(Materials provided):
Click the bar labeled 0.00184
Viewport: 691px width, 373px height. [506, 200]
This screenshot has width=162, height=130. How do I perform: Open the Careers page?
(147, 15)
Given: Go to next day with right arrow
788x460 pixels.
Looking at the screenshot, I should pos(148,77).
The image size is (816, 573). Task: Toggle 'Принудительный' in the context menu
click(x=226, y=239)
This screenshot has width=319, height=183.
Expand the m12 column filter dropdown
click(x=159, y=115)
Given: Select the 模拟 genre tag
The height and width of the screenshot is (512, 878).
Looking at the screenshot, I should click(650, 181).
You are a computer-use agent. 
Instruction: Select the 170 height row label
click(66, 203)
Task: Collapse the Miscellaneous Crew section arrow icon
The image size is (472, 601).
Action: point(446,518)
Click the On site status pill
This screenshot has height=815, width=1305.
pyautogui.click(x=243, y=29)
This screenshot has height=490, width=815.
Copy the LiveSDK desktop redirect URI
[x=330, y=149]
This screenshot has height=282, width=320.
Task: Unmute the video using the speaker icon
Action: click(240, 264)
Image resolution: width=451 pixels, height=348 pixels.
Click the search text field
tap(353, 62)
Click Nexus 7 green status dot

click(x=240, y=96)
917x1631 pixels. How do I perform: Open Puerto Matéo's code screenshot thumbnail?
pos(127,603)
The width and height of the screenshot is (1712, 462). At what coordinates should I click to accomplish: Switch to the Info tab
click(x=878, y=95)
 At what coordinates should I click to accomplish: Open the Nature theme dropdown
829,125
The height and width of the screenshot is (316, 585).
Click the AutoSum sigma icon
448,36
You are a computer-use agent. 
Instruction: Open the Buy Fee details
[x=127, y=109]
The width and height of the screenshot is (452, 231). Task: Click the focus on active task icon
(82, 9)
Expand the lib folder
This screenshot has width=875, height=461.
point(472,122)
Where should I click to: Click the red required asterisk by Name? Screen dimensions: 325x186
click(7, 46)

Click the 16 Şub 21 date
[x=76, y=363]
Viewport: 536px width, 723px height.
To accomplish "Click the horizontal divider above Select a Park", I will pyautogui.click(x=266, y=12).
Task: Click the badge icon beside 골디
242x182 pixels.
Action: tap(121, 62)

(What you have to do):
Only the lines from the one containing "The width and height of the screenshot is (1712, 462)." to the end of the data should be printed, exactly as they stand.

(Written solution):
The width and height of the screenshot is (1712, 462). At what coordinates should I click to accomplish: Switch to the Info tab
click(x=878, y=95)
 At what coordinates should I click to accomplish: Open the Nature theme dropdown
829,125
The height and width of the screenshot is (316, 585).
Click the AutoSum sigma icon
448,36
You are a computer-use agent. 
Instruction: Open the Buy Fee details
[x=127, y=109]
The width and height of the screenshot is (452, 231). Task: Click the focus on active task icon
(82, 9)
Expand the lib folder
This screenshot has width=875, height=461.
point(472,122)
Where should I click to: Click the red required asterisk by Name? Screen dimensions: 325x186
click(7, 46)

Click the 16 Şub 21 date
[x=76, y=363]
Viewport: 536px width, 723px height.
To accomplish "Click the horizontal divider above Select a Park", I will pyautogui.click(x=266, y=12).
Task: Click the badge icon beside 골디
242x182 pixels.
Action: tap(121, 62)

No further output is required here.